Rows from a dataset:

******

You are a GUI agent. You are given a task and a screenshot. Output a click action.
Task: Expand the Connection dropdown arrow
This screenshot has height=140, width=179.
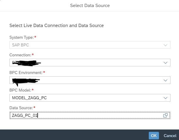165,63
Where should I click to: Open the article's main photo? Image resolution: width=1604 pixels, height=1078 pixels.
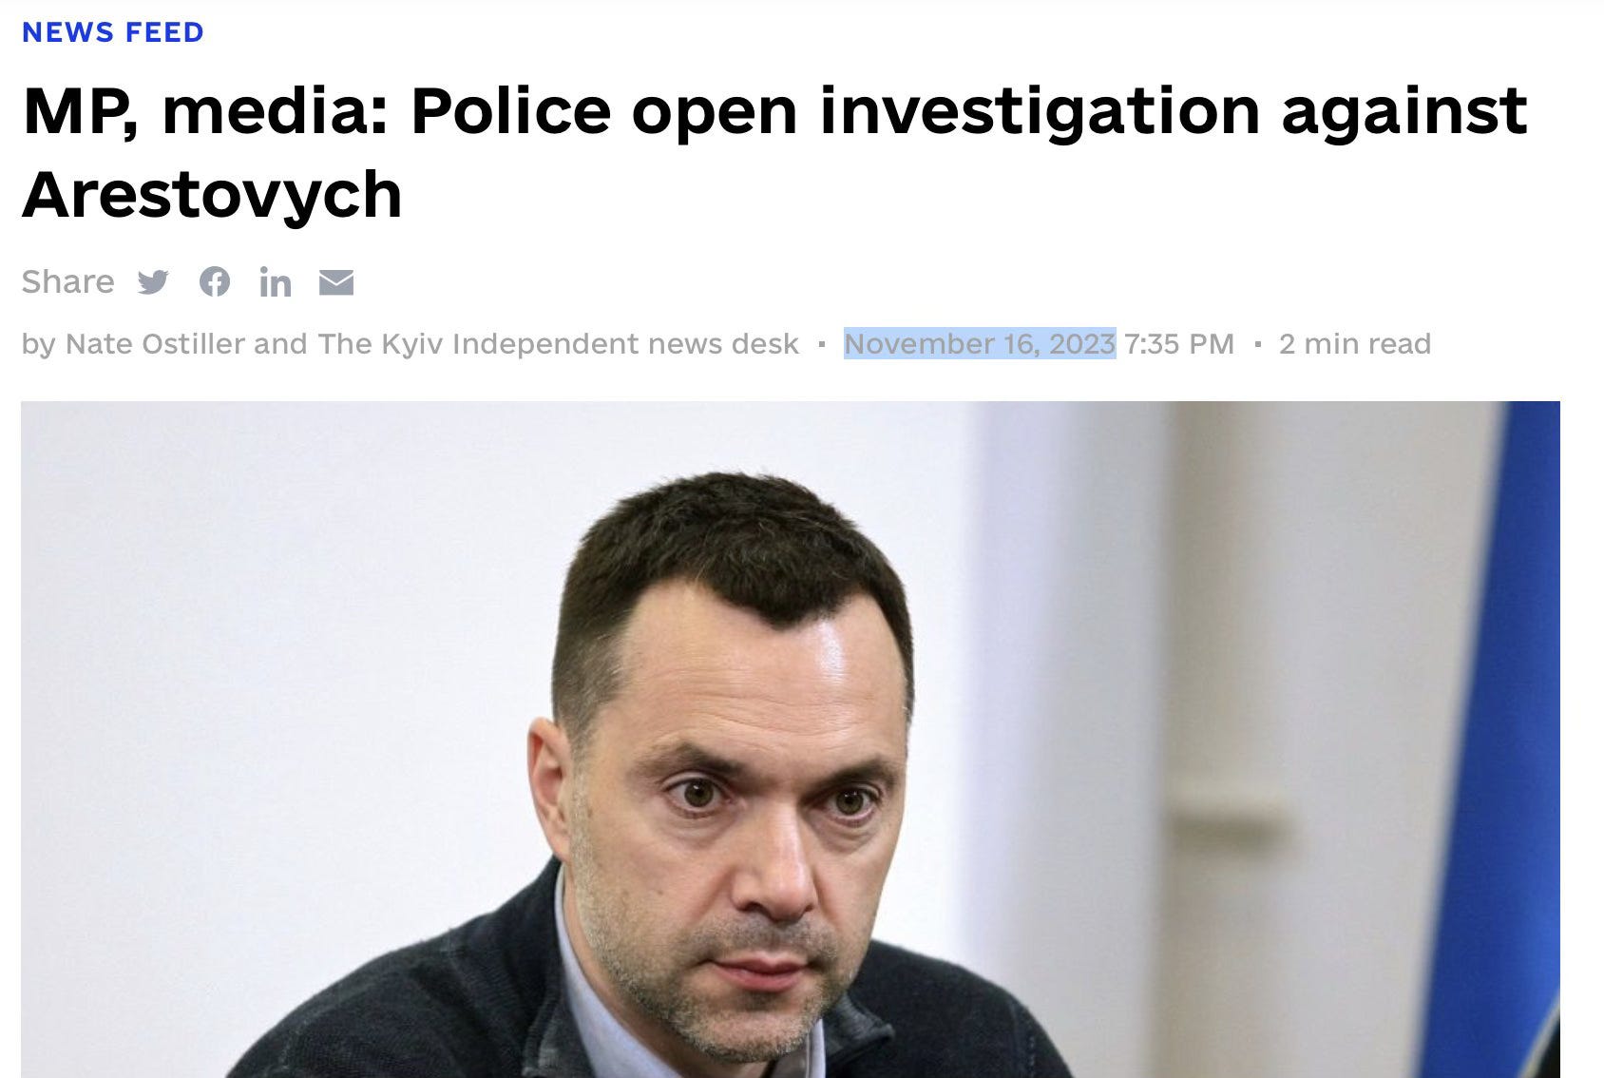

******

> Brief: Reproduce the text of every item above verbatim, leaving out the pictures.

> Result:
You are a GUI agent. You are given a task and a screenshot. Output a click action.
Task: Expand the Connection dropdown arrow
This screenshot has height=140, width=179.
165,63
Where should I click to: Open the article's main photo? Image resolution: width=1604 pixels, height=1078 pixels.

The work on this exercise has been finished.